An order approving the Debtors’ motion was entered on May 8, 2019.

Critical Vendors Motion

The Debtors are seeking interim and final authority to pay prepetition of certain critical vendors, subject to the critical vendor caps and to re-issue uncashed, prepetition physician checks. The interim critical vendor cap will not exceed $1.5 million and the final critical vendor cap will not exceed $3 million. The Debtors identify certain critical vendors as physicians, providers of medical supplies, pharmacy, blood suppliers, oxygen and gas suppliers, laboratories, transportation providers, host hospitals, and cleaning and linen services.
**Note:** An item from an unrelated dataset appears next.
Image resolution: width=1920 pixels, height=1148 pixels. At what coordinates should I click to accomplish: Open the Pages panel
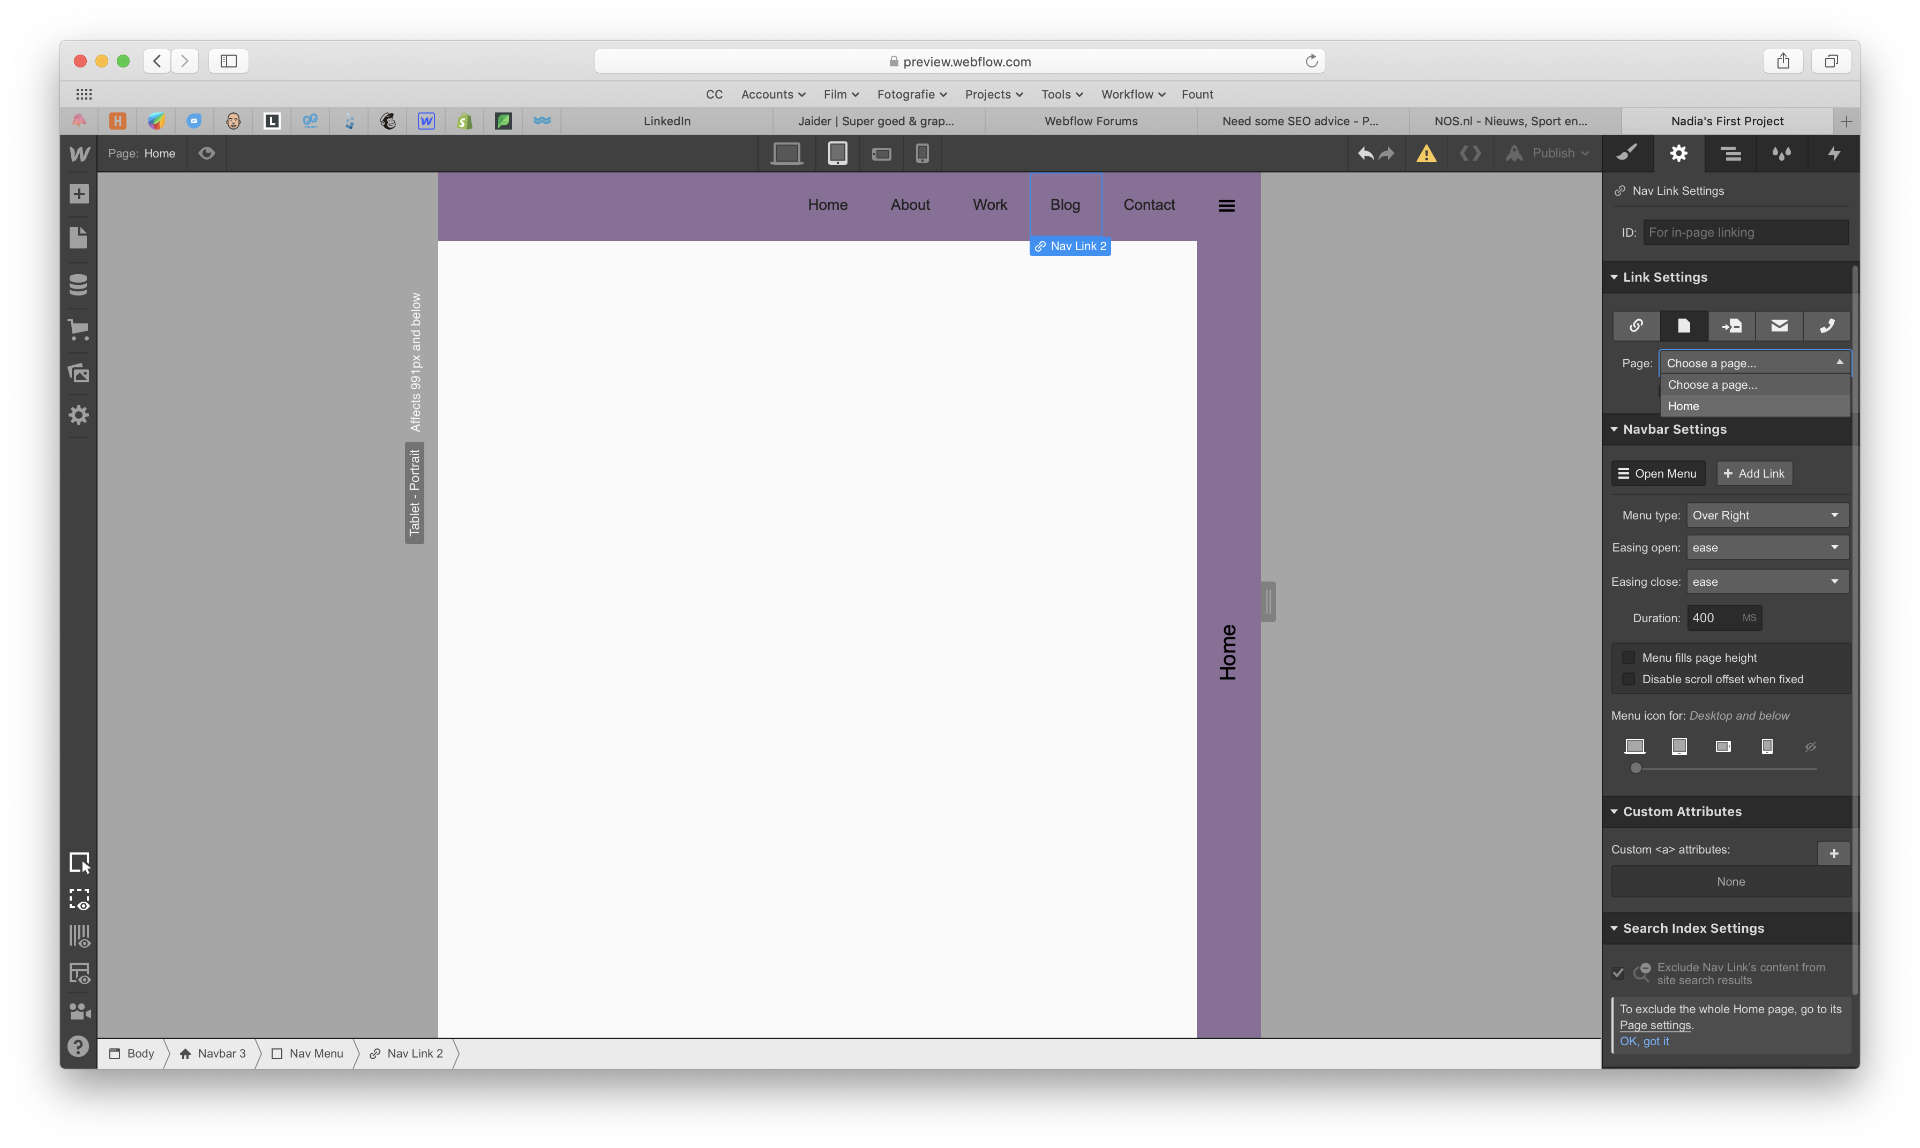point(79,238)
An interim order approving the Debtors’ motion was entered on May 8, 2019. A final hearing on the motion is scheduled for May 29, 2019, at 11:00 a.m. (ET).

Warehousemen and Other Lien Claimants Motion

The Debtors are seeking authority to pay certain prepetition claims of warehousemen and other lien claimants. Through the motion, the Debtors are seeking authority to pay certain claims in the amount not to exceed $400,000, absent further order of the Court. The Debtors’ warehousemen are used in the ordinary course of business to store certain goods and other property of the Debtors, such as medical supplies and certain patient records stored on behalf of certain physician groups.

An order approving the Debtors’ motion was entered on May 8, 2019.

Wages and Benefits Motion

The Debtors seek authority to pay certain prepetition employee obligations and maintain and continue employee benefits programs. As of the Petition Date, the Debtors employed approximately 3,500 employees. Through the motion, the Debtors are seeking authorization to pay in the ordinary course of business, employee obligations whether they accrued pre or post-petition. The aggregate cash payments on account of prepetition compensation obligations shall not exceed $13,650 per individual employee. The Debtors represent that they will not pay any amounts over a total aggregate amount of $6.5 million on an interim basis.

An order approving the Debtors’ motion was entered on May 8, 2019.

Unexpired Leases and Executory Contracts Motion

The Debtors seek authority to reject certain unexpired leases of nonresidential real property and executory contracts effective as of the Petition Date. The Debtors identified certain unexpired nonresidential real property leases for premises they no longer use. The Debtors state that the leases have no ongoing value and are draining the Debtors’ resources. A hearing on the motion is scheduled for May 29, 2019, at 11:00 a.m. (ET).